The independent financial advisory group notes that the yield on US benchmark 10-year Treasury notes rose to an 18-month high of 2.4% last Friday, but as recently as June had stood at 1.5%. Similarly, the two-year note’s yield began this week at the highest since late December.
“US bond yields are rising for good reason: Trump is promising to cut taxes, increase spending and deregulate,” comments strategist Tom Elliott. “The president-elect’s likely Keynesian fiscal stimulus program, of lower business and personal taxes with higher spending on infrastructure, would be implemented whilst the US economy is already growing at a decent pace – 2.9% in Q3 at an annualised rate – and is at almost full employment.
“This cocktail generates growth – at least in the short to medium-term – but it also produces inflation. Bond yields may continue to rise, resulting in losses for investors who enter the fixed income market at this moment.
“However, fears of hyperinflation and a return to 15% bond yields seen in the early 1980s are an over-reaction. The so-called ‘baby boomers’ are beginning to retire in large numbers, thereby reducing household consumption, which is a deflationary force. In addition, assuming the Fed remains independent, it will raise rates to counter inflation – and investors need to remain vigilant on this.
“Many investors have been attracted by the significant rise in yields. There will be a good entry point over the coming two to three years, but we are probably not there yet. Investors should remain cautious and pay attention to the headlines – real and imagined.

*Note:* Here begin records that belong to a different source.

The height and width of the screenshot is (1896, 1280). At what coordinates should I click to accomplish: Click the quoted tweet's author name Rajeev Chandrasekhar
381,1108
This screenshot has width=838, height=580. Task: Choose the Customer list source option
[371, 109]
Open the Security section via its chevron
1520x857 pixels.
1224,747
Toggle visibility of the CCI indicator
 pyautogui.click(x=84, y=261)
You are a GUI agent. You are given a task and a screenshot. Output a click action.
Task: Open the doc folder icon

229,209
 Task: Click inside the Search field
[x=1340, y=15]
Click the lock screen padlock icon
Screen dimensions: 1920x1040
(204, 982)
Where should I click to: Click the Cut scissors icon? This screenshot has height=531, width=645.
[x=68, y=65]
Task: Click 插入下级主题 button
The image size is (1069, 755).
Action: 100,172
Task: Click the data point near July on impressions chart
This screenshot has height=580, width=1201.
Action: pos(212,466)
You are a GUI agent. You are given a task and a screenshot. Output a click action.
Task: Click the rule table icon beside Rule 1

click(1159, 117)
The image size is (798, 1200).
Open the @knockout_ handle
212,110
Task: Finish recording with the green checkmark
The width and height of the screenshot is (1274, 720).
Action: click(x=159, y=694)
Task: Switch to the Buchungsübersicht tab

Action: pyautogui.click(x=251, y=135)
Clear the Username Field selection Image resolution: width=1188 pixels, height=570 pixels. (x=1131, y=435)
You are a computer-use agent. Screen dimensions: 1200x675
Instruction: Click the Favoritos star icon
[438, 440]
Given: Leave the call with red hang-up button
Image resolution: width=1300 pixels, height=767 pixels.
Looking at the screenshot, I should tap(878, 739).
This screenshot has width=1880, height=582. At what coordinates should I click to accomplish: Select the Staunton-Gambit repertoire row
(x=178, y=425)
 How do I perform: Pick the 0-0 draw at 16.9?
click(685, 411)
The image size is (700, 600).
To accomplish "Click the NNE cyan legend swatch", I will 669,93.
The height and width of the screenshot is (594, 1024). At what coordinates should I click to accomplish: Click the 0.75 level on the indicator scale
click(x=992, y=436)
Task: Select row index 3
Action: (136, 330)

“Yields are incredibly sensitive to the Fed’s policy outlook and it is likely to raise rates next month due to Trump’s expected expansionary policies, which are likely to create ‘Trumpflation’.
“As always, a good fund manager and real diversification by asset class, sector, geographical regions and currency exposure is an investor’s safest bet to ensure that they accumulate wealth in changing geopolitical scenarios.”